Centre for Dialogue and Prayer in Oświęcim

1979-06-07 - Homily of His Holiness John Paul II said at Concentration Camp in Birkenau

HOLY MASS AT THE AUSCHWITZ-BIRKENAU CONCENTRATION CAMP

HOMILY OF HIS HOLINESS JOHN PAUL II

Brzezinka, 7 June 1979

1. "This is the victory that overcomes the world, our faith" (1 Jn 5:4).

These words from the Letter of Saint John come to my mind and enter my heart as I find myself in this place in which a special victory was won through faith; through the faith that gives rise to love of God and of one's neighbour, the unique love, the supreme love that is ready to "lay down (one's) life for (one's) friends" (Jn 15:13; cf. 10:11). A victory therefore through love, enlivened by faith to the extreme point of the final definitive witness.

This victory through faith and love was won in this place by a man whose first name is Maximilian Mary. Surname: Kolbe. Profession (as registered in the books of the concentration camp): Catholic priest. Vocation: a son of Saint Francis. Birth: a son of simple, hardworking devout parents, who were weavers near Lódz. By God's grace and the Church's judgment: Blessed.

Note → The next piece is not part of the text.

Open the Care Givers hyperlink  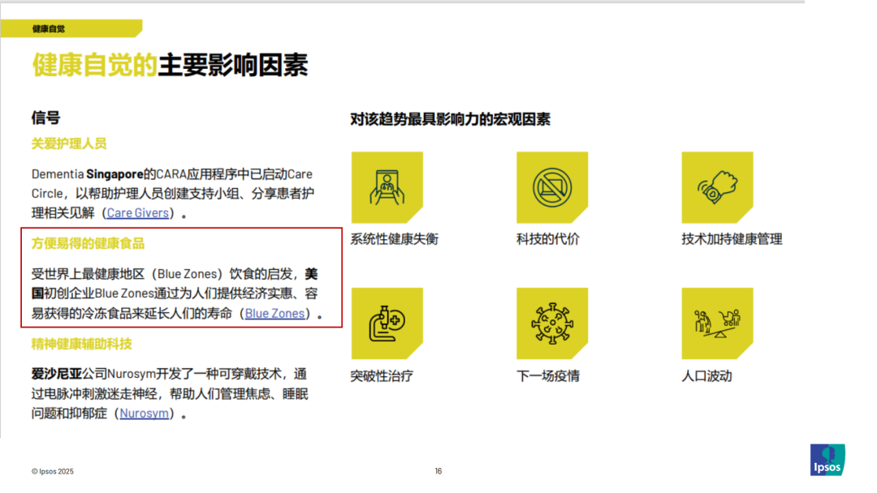138,213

The victory through faith and love was won by him in this place, which was built for the negation of faith—faith in God and faith in man—and to trample radically not only on love but on all signs of human dignity, of humanity. A place built on hatred and on contempt for man in the name of a crazed ideology. A place built on cruelty. On the entrance gate which still exists, is placed the inscription "Arbeit macht frei", which has a sardonic sound, since its meaning was radically contradicted by what took place within.

In this site of the terrible slaughter that brought death to four million people of different nations, Father Maximilian voluntarily offered himself for death in the starvation bunker for a brother, and so won a spiritual victory like that of Christ himself. This brother still lives today in the land of Poland.

But was Father Maximilian Kolbe the only one? Certainly he won a victory that was immediately felt by his companions in captivity and is still felt today by the Church and the world. However, there is no doubt that many other similar victories were won. I am thinking, for example, of the death in the concentration camp gas chamber of the Carmelite Sister Benedicta of the Cross, whose name in the world was Edith Stein, who was an illustrious student of Husserl and became one of the glories of contemporary German philosophy, and who was a descendant of a Jewish family living in Wroclaw.

I do not want to stop with these two names, because I ask myself: was it only he? Was it only she? How many victories were gained here? They were gained by human beings of different faiths, of different ideologies, and certainly not only by believers. We want to embrace with a feeling of deepest admiration each of these victories, each revelation of humanity which negated a system that was a systematic negation of humanity. Where the dignity of man was so horribly trampled on, victory was won through faith and love.

Can it still be a surprise to anyone that the Pope born and brought up in this land, the Pope who came to the see of Saint Peter from the diocese in whose territory is situated the camp of Auschwitz, should have begun his first Encyclical with the words "Redemptor Hominis" and should have dedicated it as a whole to the cause of man, to the dignity of man, to the threats to him, and finally to his inalienable rights that can so easily be trampled on and annihilated by his fellowmen? Is it enough to put man in a different uniform, arm him with the apparatus of violence? Is it enough to impose on him an ideology in which human rights are subjected to the demands of the system, completely subjected to them, so as in practice not to exist at all?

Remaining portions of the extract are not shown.